I have been relieved to learn about the release of the nuns and of the other people who were kidnapped with them in Haiti last week. I ask that those who are still being held captive be set free, and that every form of violence may cease. Everyone must contribute to the peaceful development of this country, for which renewed support from the international community is needed.

I would like to express my closeness to the community of the church of Santa Maria in Istanbul, which suffered an armed attack during Mass that caused one death and left several injured.

Today we celebrate World Leprosy Day. I encourage those who are engaged in granting assistance to and in the social reintegration of the people affected by this disease, which, despite its decline, is still one of the most feared diseases and affecting the poorest and most marginalized.

Greetings to all of you who have come from Rome, Italy, and many parts of the world. In particular, the students of the “Puente Ajuda” Institute in Olivenza (Spain) and those of the “Sir Michelangelo Refalo” Institute in Gozo.

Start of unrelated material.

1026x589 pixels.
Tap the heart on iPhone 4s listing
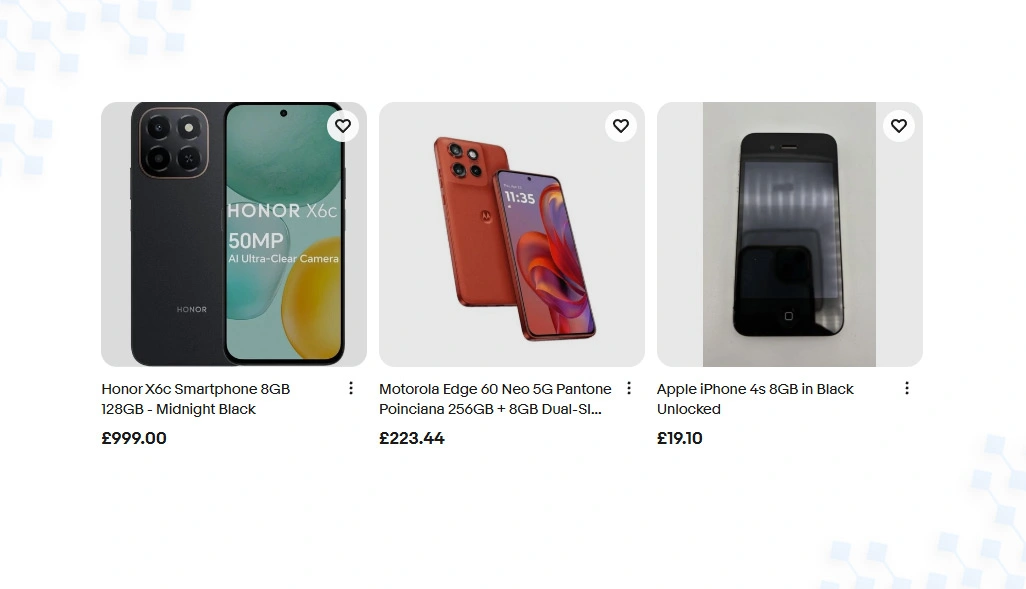coord(899,126)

Now I address you, boys and girls of the Catholic Action, of the parishes and Catholic schools in Rome. You have come here at the end of the “Caravan of Peace,” during which you have reflected on the call to be guardians of Creation, which is a gift from God. Thank you for your presence! And thank you for your commitment to building a better society. Now let’s listen to the message that your friends, who are here by my side, will read.

[Reading of the message]

I wish everyone a good Sunday. Please, do not forget to pray for me. You see that young people, the children of Catholic Action, are good! Take courage! Have a good lunch, and arrivederci!